In summary, flexible measures could be an issue for evaluating the statistical learning literature: both in finding out which tasks are more likely to ‘work’, and in determining to what extent individual differences in statistical learning may be related to everyday skills such as language or reading. This does not mean that statistical learning does not exists, or that all existing work on this topic is flawed. However, it creates cause for healthy scepticism about the published results, and many interesting questions and challenges for future research. Above all, the field would benefit from increased awareness of issues such as flexible measures, which would lead to the pressure to increase the probability of getting a significant result by maximising the statistical power, i.e., decreasing the Type-II error rate (through larger sample sizes and more reliable and valid measures), rather than using tricks that affect the Type-I error rate.

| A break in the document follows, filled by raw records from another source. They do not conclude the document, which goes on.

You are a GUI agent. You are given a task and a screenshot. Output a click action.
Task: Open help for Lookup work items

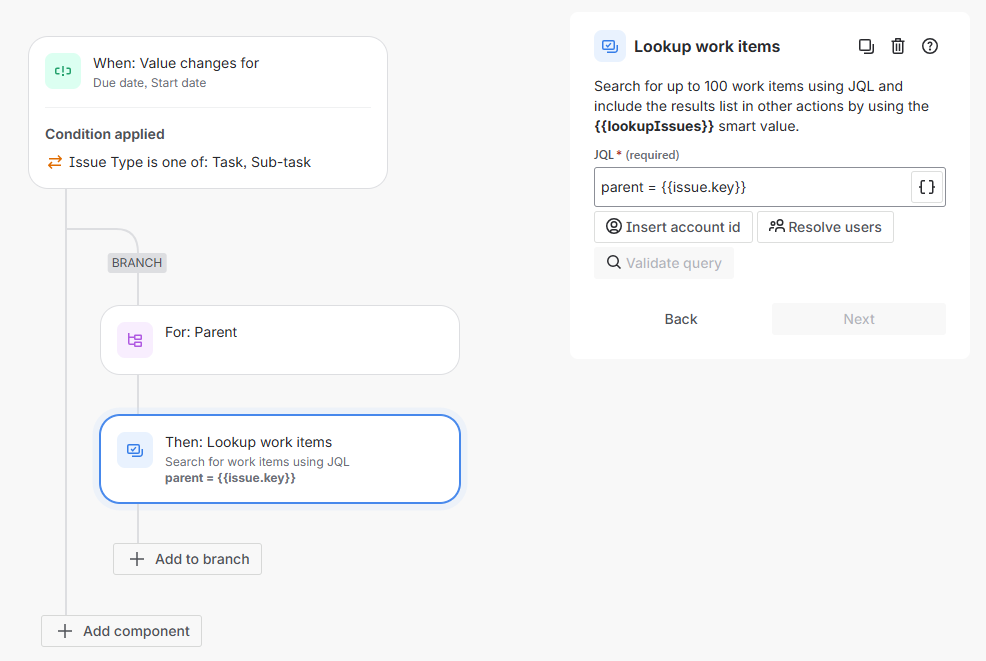click(x=930, y=46)

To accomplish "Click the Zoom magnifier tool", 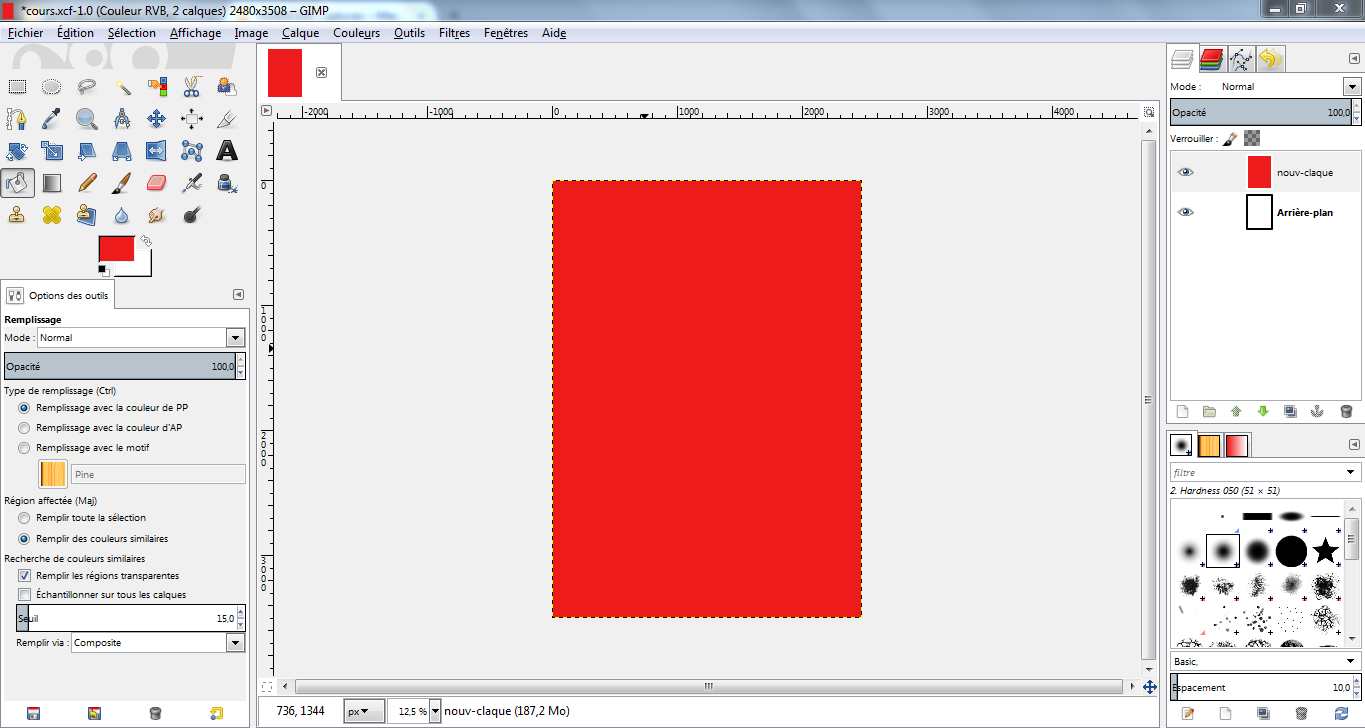I will [87, 119].
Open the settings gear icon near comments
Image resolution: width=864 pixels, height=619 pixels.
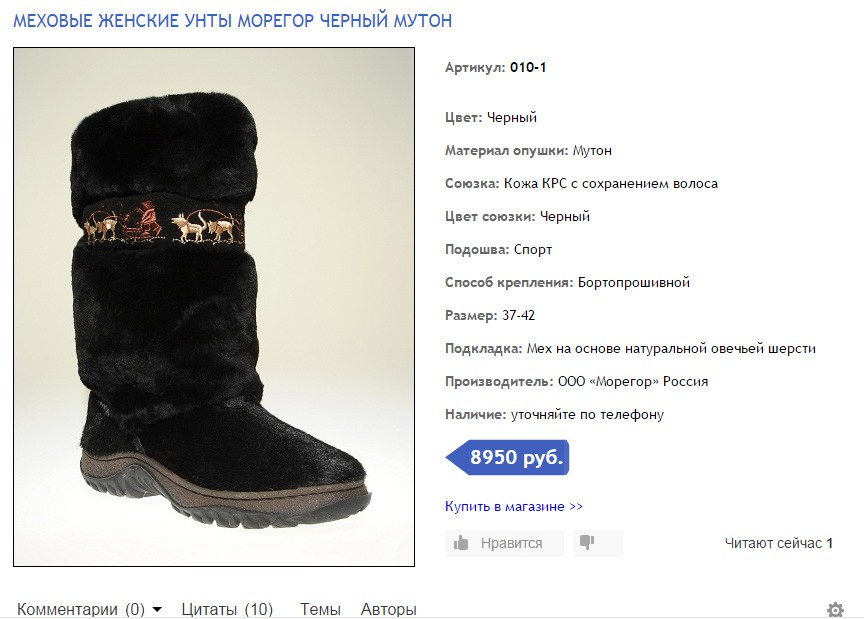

Lum, J. A., Ullman, M. T., & Conti-Ramsden, G. (2013). Procedural learning is impaired in dyslexia: Evidence from a meta-analysis of serial reaction time studies. Research in Developmental Disabilities, 34(10), 3460-3476.
Reber, A. S. (1967). Implicit learning of artificial grammars. Journal of Verbal Learning and Verbal Behavior, 6(6), 855-863.
Saffran, J. R., Aslin, R. N., & Newport, E. L. (1996). Statistical learning by 8-month-old infants. Science, 274(5294), 1926-1928.
Schmalz, X., Altoè, G., & Mulatti, C. (in press). Statistical learning and dyslexia: a systematic review. Annals of Dyslexia. doi:10.1007/s11881-016-0136-0
Siegelman, N., Bogaerts, L., & Frost, R. (2016). Measuring individual differences in statistical learning: Current pitfalls and possible solutions. Behavior Research Methods, 1-15.
Siegelman, N., & Frost, R. (2015). Statistical learning as an individual ability: Theoretical perspectives and empirical evidence. Journal of Memory and Language, 81, 105-120.

* In my case, it’s probably a lack of flair, actually.


  1. Dear Xenia, Thanks for this blog. Very interesting views. It is very much the issue that I have been trying to address in my present research that examines SL in language impairment. One way to counter this could be to have clear description of SL (as attempted by Siegelman and Frost, 2016) and stating that up front in your study (ie.,what is the nature of SL you are attempting to study). Another way is to have a task that allows for greater variability (unlike SRT which has rigid statistical structure). We have, in our present study, adopted these two approaches and hoping to see some reliable measure of SL. Thanks again.

    1. Dear Kuppu, thanks for your comments, it's kind of nice to know that others are struggling with the same issues! I'm trying to figure the nature of the relationship between statistical learning and reading acquisition, if any. Our idea is to pick a number of SL tasks and create a latent construct from the outcome measures, this way the hope is to pick out whatever variance is unique to the statistical learning construct rather than task artifacts. I'd be curious to hear more about your approach: what tasks would you classify as having greater variability?

    2. Hi Xenia
      Thanks. We tried to embed a spectrum of regularities : Starting from the easiest (TP of 1 and adjacent) to difficult (TP of .3 and non-adjacent) in a single task using the paradigm of serial search task. We piloted this on small sample and found no clear learning pattern across all the regularities. However we found that people are learning lower end of the regularities. I will be happy to write to you when I have more results on this.